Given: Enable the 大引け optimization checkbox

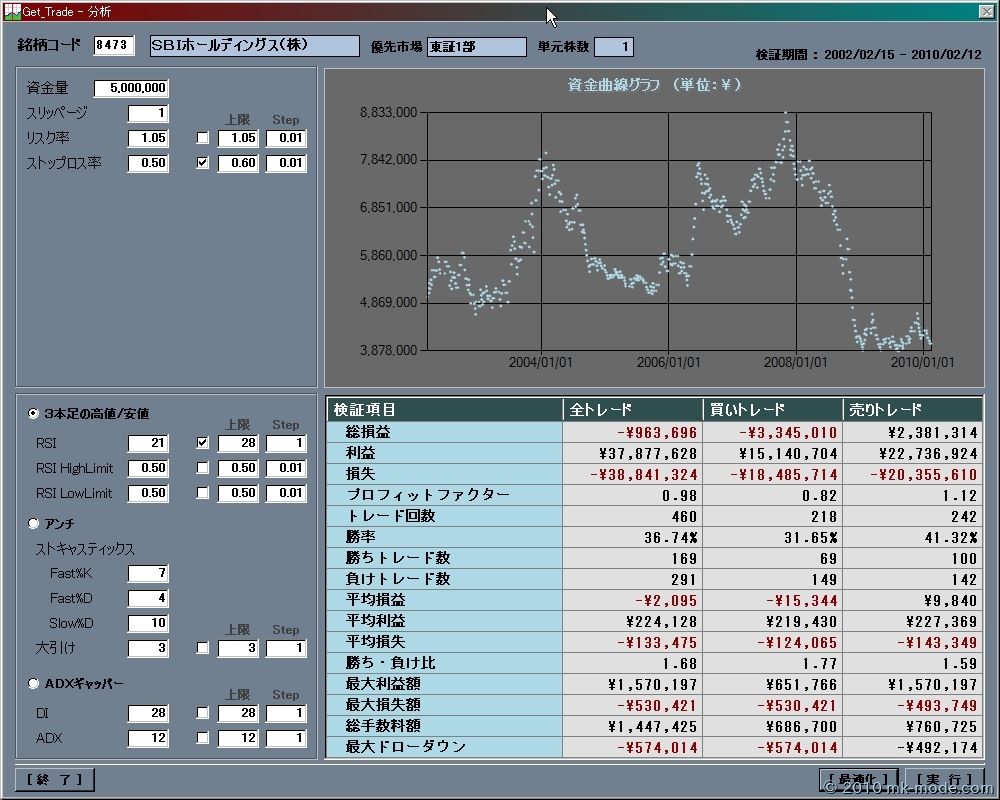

•••••

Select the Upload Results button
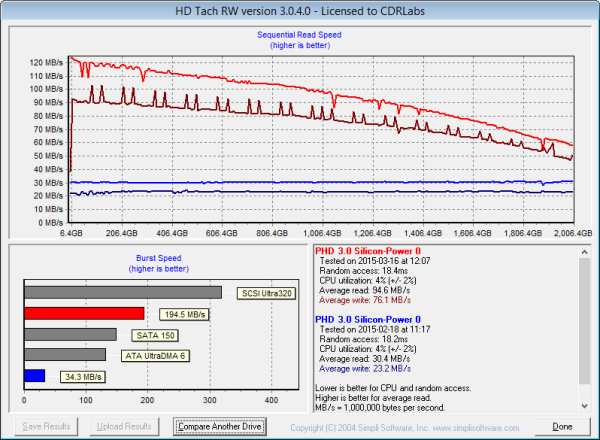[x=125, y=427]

•••••

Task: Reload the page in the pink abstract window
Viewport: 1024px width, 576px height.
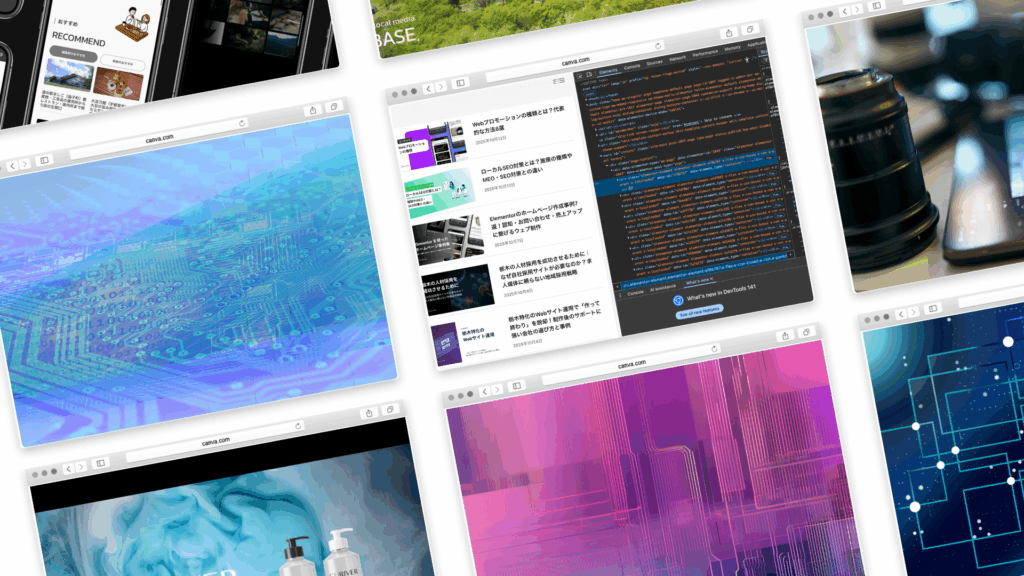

•••••

AIM OF THE EXERCISE » In the entries above, the lines from the one bearing "Task: Reload the" up to and including the one bearing "Viewport: 1024px width, 576px height." should be transcribed exactly; no other line is wanted.

RESPONSE AREA »
Task: Reload the page in the pink abstract window
Viewport: 1024px width, 576px height.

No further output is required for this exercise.